[WHAT THE EXERCISE ASKS] All lines with the word "computer" are to be found and copied from the listing.
+++ DATA SHOWN +++
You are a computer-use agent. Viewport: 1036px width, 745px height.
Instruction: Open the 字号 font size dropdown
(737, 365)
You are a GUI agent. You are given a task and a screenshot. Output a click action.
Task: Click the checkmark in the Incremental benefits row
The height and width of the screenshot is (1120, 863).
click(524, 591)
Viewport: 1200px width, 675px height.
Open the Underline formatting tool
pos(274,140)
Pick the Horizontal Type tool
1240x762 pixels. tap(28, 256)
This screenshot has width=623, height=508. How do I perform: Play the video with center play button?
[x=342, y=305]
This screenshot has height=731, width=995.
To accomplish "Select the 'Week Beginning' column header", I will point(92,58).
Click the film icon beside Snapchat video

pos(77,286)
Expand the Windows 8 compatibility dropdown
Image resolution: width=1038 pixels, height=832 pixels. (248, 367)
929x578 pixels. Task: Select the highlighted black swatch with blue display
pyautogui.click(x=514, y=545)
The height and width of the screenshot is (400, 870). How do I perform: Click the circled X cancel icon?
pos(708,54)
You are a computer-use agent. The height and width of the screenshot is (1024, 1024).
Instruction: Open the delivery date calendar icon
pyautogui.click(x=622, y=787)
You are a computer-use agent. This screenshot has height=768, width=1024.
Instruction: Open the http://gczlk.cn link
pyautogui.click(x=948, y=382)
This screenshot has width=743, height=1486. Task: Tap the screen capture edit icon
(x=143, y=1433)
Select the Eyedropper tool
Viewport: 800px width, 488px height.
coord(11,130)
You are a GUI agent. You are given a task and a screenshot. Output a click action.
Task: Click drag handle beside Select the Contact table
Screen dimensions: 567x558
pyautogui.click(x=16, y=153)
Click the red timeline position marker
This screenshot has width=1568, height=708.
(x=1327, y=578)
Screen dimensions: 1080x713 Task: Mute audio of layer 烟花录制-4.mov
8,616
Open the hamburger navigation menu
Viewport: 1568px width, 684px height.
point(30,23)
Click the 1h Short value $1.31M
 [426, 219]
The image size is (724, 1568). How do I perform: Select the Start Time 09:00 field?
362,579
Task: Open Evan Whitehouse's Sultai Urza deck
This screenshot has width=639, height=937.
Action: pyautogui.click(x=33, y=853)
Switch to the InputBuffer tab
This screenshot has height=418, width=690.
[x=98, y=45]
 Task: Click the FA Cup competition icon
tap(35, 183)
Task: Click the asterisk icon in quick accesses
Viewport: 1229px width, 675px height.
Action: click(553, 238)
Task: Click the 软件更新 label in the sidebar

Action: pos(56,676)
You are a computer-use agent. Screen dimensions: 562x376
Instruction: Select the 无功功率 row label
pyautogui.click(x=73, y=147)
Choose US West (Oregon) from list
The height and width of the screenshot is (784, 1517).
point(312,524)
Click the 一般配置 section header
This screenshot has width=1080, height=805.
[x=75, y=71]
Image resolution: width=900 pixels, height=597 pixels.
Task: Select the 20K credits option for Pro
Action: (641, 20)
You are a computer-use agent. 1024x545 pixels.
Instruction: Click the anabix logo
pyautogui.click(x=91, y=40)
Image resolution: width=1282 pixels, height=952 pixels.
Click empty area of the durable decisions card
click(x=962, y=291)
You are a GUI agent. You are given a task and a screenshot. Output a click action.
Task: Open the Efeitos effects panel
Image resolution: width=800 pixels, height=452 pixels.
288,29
+++
[RESPONSE TO THE TASK]
You are a computer-use agent. Viewport: 1036px width, 745px height.
You are a computer-use agent. The height and width of the screenshot is (1024, 1024).
You are a computer-use agent. This screenshot has height=768, width=1024.
You are a computer-use agent. Screen dimensions: 562x376
You are a computer-use agent. 1024x545 pixels.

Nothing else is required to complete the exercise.